Requirements/Prerequisites
- Applicants are expected to have a strong background in statistics/maths and/or machine learning.
- Interest in environmental problems
- Preferably with strong background in statistical machine learning.
- Preferably with excellent programming skills (R, Python or C/C++)
Student Gain
A student working in this project can expect
- to learn state-of-art of data mining techniques
- to learn state-of-art of statistical computation techniques
- to be involved in developing cutting-edge techniques to handle real-world environmental challenges while working with a research group delivering great science and innovative solutions for Australian society and economy;
Background Literature
- Williams, C. K. I., & Rasmussen, C. E. (2006). Gaussian processes for machine learning.

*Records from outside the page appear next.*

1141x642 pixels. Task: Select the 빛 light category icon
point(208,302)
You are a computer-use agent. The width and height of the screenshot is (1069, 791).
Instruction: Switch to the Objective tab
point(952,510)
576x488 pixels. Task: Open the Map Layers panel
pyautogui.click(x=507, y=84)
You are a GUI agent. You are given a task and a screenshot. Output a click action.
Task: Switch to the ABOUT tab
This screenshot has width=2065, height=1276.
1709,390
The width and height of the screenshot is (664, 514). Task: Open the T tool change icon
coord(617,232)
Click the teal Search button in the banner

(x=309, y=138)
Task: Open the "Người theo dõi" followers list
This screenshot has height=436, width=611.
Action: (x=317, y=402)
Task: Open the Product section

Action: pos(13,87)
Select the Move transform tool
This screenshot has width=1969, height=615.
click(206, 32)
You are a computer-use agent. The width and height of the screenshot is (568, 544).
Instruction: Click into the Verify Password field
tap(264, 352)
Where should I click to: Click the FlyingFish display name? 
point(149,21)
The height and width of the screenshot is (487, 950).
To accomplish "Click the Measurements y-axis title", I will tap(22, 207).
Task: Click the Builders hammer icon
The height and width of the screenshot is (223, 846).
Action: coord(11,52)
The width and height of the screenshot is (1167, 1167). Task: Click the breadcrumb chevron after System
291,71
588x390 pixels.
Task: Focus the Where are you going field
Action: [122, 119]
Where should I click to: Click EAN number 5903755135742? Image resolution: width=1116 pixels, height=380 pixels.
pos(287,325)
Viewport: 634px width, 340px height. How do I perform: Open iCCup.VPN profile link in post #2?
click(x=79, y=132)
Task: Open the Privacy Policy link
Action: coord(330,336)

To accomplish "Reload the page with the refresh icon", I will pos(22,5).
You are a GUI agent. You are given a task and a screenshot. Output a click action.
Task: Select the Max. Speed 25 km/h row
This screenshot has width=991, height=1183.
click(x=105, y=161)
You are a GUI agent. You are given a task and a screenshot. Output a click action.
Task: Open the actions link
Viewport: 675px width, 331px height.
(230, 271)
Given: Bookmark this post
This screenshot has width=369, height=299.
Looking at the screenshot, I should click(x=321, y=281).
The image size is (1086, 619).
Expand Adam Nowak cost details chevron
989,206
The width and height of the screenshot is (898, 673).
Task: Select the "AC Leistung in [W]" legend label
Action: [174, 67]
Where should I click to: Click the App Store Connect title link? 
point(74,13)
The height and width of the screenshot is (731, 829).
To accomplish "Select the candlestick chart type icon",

- Hastie, Trevor, Robert Tibshirani, Jerome Friedman (2009) The Element of Statistical Learning: Data Mining, Inference, and Prediction. Second Edition.
- Khandoker Shuvo Bakar, Philip Kokic and Huidong Jin. Hierarchical spatially and temporally varying coefficient process models using spTimer version 2.0. Under review, 2014
- Park, Trevor and George Casella. "The Bayesian Lasso." Journal of the American Statistical Association Volume 103, Issue 482 (2008): 681-686.
- Hensman, James, Magnus Rattray, and Neil D. Lawrence. "Fast variational inference in the conjugate exponential family." In Advances in Neural Information Processing Systems, pp. 2888-2896. 2012.
- Porcu et al. (eds.), Advances and Challenges in Space-time Modelling of Natural Events. Springer, 2012.
- Hoffman, Matthew D., David M. Blei, Chong Wang, and John Paisley. "Stochastic variational inference." The Journal of Machine Learning Research 14, no. 1 (2013): 1303-1347.